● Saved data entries
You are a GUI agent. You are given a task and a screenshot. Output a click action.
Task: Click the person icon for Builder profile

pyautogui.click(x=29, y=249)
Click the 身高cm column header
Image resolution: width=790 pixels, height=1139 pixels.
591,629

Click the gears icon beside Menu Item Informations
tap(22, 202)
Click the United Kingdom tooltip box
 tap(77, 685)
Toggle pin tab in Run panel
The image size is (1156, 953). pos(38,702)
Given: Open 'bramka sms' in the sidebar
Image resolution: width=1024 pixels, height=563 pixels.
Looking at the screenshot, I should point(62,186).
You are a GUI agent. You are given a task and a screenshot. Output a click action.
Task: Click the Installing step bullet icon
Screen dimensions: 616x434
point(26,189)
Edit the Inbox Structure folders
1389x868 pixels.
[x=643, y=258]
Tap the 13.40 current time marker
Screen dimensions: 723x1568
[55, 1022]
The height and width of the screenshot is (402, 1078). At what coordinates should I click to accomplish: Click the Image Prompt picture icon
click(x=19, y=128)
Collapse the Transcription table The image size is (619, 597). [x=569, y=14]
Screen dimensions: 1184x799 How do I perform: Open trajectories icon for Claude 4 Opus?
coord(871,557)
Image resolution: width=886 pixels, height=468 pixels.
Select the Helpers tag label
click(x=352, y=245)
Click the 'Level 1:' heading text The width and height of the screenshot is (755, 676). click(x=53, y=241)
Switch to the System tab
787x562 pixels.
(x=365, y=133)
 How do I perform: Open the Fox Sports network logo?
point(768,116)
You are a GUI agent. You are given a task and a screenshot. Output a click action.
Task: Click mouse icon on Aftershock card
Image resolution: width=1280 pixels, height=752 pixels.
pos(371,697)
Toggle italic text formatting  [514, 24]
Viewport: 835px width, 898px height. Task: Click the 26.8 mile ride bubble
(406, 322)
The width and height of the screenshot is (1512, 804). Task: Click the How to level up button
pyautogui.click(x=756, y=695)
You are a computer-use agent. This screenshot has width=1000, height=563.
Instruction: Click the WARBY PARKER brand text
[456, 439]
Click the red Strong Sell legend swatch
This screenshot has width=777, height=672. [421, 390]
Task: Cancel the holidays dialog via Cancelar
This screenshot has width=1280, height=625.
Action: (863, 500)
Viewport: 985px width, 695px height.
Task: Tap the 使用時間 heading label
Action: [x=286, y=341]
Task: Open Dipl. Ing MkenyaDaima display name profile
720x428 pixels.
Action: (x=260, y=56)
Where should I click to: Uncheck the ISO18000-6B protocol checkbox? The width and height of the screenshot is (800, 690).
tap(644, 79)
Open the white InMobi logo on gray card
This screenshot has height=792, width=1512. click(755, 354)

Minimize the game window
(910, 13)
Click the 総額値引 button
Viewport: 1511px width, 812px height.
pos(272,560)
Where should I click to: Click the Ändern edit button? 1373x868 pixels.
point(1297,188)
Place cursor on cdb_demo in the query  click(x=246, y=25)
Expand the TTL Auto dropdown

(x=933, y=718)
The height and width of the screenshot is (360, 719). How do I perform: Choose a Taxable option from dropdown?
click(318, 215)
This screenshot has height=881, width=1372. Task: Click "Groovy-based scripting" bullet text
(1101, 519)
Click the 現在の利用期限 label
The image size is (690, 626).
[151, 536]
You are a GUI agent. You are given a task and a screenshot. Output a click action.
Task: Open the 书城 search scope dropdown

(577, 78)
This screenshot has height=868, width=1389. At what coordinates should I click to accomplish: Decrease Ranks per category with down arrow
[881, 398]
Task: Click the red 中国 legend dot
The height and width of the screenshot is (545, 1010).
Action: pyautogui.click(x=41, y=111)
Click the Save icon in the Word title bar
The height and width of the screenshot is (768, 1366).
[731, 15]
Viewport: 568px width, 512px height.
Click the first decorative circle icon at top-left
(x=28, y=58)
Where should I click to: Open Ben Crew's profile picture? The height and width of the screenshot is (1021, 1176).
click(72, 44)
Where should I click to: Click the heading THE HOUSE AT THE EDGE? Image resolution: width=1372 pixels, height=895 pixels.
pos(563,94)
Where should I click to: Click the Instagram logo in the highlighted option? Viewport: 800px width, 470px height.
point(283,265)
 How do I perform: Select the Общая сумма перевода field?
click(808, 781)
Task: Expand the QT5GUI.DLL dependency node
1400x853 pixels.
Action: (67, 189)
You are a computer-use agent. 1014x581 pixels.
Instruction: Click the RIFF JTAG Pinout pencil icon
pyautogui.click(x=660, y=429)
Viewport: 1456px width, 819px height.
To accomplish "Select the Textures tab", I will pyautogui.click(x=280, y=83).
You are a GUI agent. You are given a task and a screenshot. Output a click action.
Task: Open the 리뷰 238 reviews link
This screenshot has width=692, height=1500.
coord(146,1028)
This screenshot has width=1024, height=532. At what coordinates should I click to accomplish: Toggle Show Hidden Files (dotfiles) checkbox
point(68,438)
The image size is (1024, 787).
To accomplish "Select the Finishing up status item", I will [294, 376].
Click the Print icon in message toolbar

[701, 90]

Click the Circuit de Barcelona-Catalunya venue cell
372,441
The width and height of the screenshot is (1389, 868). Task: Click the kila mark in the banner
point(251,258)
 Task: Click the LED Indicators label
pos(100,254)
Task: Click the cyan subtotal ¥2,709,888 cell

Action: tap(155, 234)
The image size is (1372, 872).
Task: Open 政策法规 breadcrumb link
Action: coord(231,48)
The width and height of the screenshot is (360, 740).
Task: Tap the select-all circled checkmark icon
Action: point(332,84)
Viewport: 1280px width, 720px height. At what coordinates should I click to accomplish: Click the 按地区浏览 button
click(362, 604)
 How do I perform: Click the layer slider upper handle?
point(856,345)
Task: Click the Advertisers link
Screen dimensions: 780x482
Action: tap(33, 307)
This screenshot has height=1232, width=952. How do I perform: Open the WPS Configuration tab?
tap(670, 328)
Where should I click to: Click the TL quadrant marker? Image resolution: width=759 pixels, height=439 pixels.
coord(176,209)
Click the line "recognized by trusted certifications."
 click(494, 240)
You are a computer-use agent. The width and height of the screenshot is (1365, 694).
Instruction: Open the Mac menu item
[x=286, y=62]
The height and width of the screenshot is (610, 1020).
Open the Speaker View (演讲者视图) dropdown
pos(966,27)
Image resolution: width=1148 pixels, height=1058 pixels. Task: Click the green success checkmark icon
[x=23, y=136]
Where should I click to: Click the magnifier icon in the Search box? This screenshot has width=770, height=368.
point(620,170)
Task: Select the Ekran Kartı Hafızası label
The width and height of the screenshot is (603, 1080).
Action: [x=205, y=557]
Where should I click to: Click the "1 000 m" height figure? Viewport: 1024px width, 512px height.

● How to complete this task
A faithful, word-for-word copy of the data is the expected answer.

● Solution
You are a GUI agent. You are given a task and a screenshot. Output a click action.
Task: Click the person icon for Builder profile

pyautogui.click(x=29, y=249)
Click the 身高cm column header
Image resolution: width=790 pixels, height=1139 pixels.
591,629

Click the gears icon beside Menu Item Informations
tap(22, 202)
Click the United Kingdom tooltip box
 tap(77, 685)
Toggle pin tab in Run panel
The image size is (1156, 953). pos(38,702)
Given: Open 'bramka sms' in the sidebar
Image resolution: width=1024 pixels, height=563 pixels.
Looking at the screenshot, I should point(62,186).
You are a GUI agent. You are given a task and a screenshot. Output a click action.
Task: Click the Installing step bullet icon
Screen dimensions: 616x434
point(26,189)
Edit the Inbox Structure folders
1389x868 pixels.
[x=643, y=258]
Tap the 13.40 current time marker
Screen dimensions: 723x1568
[55, 1022]
The height and width of the screenshot is (402, 1078). At what coordinates should I click to accomplish: Click the Image Prompt picture icon
click(x=19, y=128)
Collapse the Transcription table The image size is (619, 597). [x=569, y=14]
Screen dimensions: 1184x799 How do I perform: Open trajectories icon for Claude 4 Opus?
coord(871,557)
Image resolution: width=886 pixels, height=468 pixels.
Select the Helpers tag label
click(x=352, y=245)
Click the 'Level 1:' heading text The width and height of the screenshot is (755, 676). click(x=53, y=241)
Switch to the System tab
787x562 pixels.
(x=365, y=133)
 How do I perform: Open the Fox Sports network logo?
point(768,116)
You are a GUI agent. You are given a task and a screenshot. Output a click action.
Task: Click mouse icon on Aftershock card
Image resolution: width=1280 pixels, height=752 pixels.
pos(371,697)
Toggle italic text formatting  [514, 24]
Viewport: 835px width, 898px height. Task: Click the 26.8 mile ride bubble
(406, 322)
The width and height of the screenshot is (1512, 804). Task: Click the How to level up button
pyautogui.click(x=756, y=695)
You are a computer-use agent. This screenshot has width=1000, height=563.
Instruction: Click the WARBY PARKER brand text
[456, 439]
Click the red Strong Sell legend swatch
This screenshot has width=777, height=672. [421, 390]
Task: Cancel the holidays dialog via Cancelar
This screenshot has width=1280, height=625.
Action: (863, 500)
Viewport: 985px width, 695px height.
Task: Tap the 使用時間 heading label
Action: [x=286, y=341]
Task: Open Dipl. Ing MkenyaDaima display name profile
720x428 pixels.
Action: (x=260, y=56)
Where should I click to: Uncheck the ISO18000-6B protocol checkbox? The width and height of the screenshot is (800, 690).
tap(644, 79)
Open the white InMobi logo on gray card
This screenshot has height=792, width=1512. click(755, 354)

Minimize the game window
(910, 13)
Click the 総額値引 button
Viewport: 1511px width, 812px height.
pos(272,560)
Where should I click to: Click the Ändern edit button? 1373x868 pixels.
point(1297,188)
Place cursor on cdb_demo in the query  click(x=246, y=25)
Expand the TTL Auto dropdown

(x=933, y=718)
The height and width of the screenshot is (360, 719). How do I perform: Choose a Taxable option from dropdown?
click(318, 215)
This screenshot has height=881, width=1372. Task: Click "Groovy-based scripting" bullet text
(1101, 519)
Click the 現在の利用期限 label
The image size is (690, 626).
[151, 536]
You are a GUI agent. You are given a task and a screenshot. Output a click action.
Task: Open the 书城 search scope dropdown

(577, 78)
This screenshot has height=868, width=1389. At what coordinates should I click to accomplish: Decrease Ranks per category with down arrow
[881, 398]
Task: Click the red 中国 legend dot
The height and width of the screenshot is (545, 1010).
Action: pyautogui.click(x=41, y=111)
Click the Save icon in the Word title bar
The height and width of the screenshot is (768, 1366).
[731, 15]
Viewport: 568px width, 512px height.
Click the first decorative circle icon at top-left
(x=28, y=58)
Where should I click to: Open Ben Crew's profile picture? The height and width of the screenshot is (1021, 1176).
click(72, 44)
Where should I click to: Click the heading THE HOUSE AT THE EDGE? Image resolution: width=1372 pixels, height=895 pixels.
pos(563,94)
Where should I click to: Click the Instagram logo in the highlighted option? Viewport: 800px width, 470px height.
point(283,265)
 How do I perform: Select the Общая сумма перевода field?
click(808, 781)
Task: Expand the QT5GUI.DLL dependency node
1400x853 pixels.
Action: (67, 189)
You are a computer-use agent. 1014x581 pixels.
Instruction: Click the RIFF JTAG Pinout pencil icon
pyautogui.click(x=660, y=429)
Viewport: 1456px width, 819px height.
To accomplish "Select the Textures tab", I will pyautogui.click(x=280, y=83).
You are a GUI agent. You are given a task and a screenshot. Output a click action.
Task: Open the 리뷰 238 reviews link
This screenshot has width=692, height=1500.
coord(146,1028)
This screenshot has width=1024, height=532. At what coordinates should I click to accomplish: Toggle Show Hidden Files (dotfiles) checkbox
point(68,438)
The image size is (1024, 787).
To accomplish "Select the Finishing up status item", I will [294, 376].
Click the Print icon in message toolbar

[701, 90]

Click the Circuit de Barcelona-Catalunya venue cell
372,441
The width and height of the screenshot is (1389, 868). Task: Click the kila mark in the banner
point(251,258)
 Task: Click the LED Indicators label
pos(100,254)
Task: Click the cyan subtotal ¥2,709,888 cell

Action: tap(155, 234)
The image size is (1372, 872).
Task: Open 政策法规 breadcrumb link
Action: coord(231,48)
The width and height of the screenshot is (360, 740).
Task: Tap the select-all circled checkmark icon
Action: point(332,84)
Viewport: 1280px width, 720px height. At what coordinates should I click to accomplish: Click the 按地区浏览 button
click(362, 604)
 How do I perform: Click the layer slider upper handle?
point(856,345)
Task: Click the Advertisers link
Screen dimensions: 780x482
Action: tap(33, 307)
This screenshot has height=1232, width=952. How do I perform: Open the WPS Configuration tab?
tap(670, 328)
Where should I click to: Click the TL quadrant marker? Image resolution: width=759 pixels, height=439 pixels.
coord(176,209)
Click the line "recognized by trusted certifications."
 click(494, 240)
You are a computer-use agent. The width and height of the screenshot is (1365, 694).
Instruction: Open the Mac menu item
[x=286, y=62]
The height and width of the screenshot is (610, 1020).
Open the Speaker View (演讲者视图) dropdown
pos(966,27)
Image resolution: width=1148 pixels, height=1058 pixels. Task: Click the green success checkmark icon
[x=23, y=136]
Where should I click to: Click the magnifier icon in the Search box? This screenshot has width=770, height=368.
point(620,170)
Task: Select the Ekran Kartı Hafızası label
The width and height of the screenshot is (603, 1080).
Action: [x=205, y=557]
Where should I click to: Click the "1 000 m" height figure? Viewport: 1024px width, 512px height.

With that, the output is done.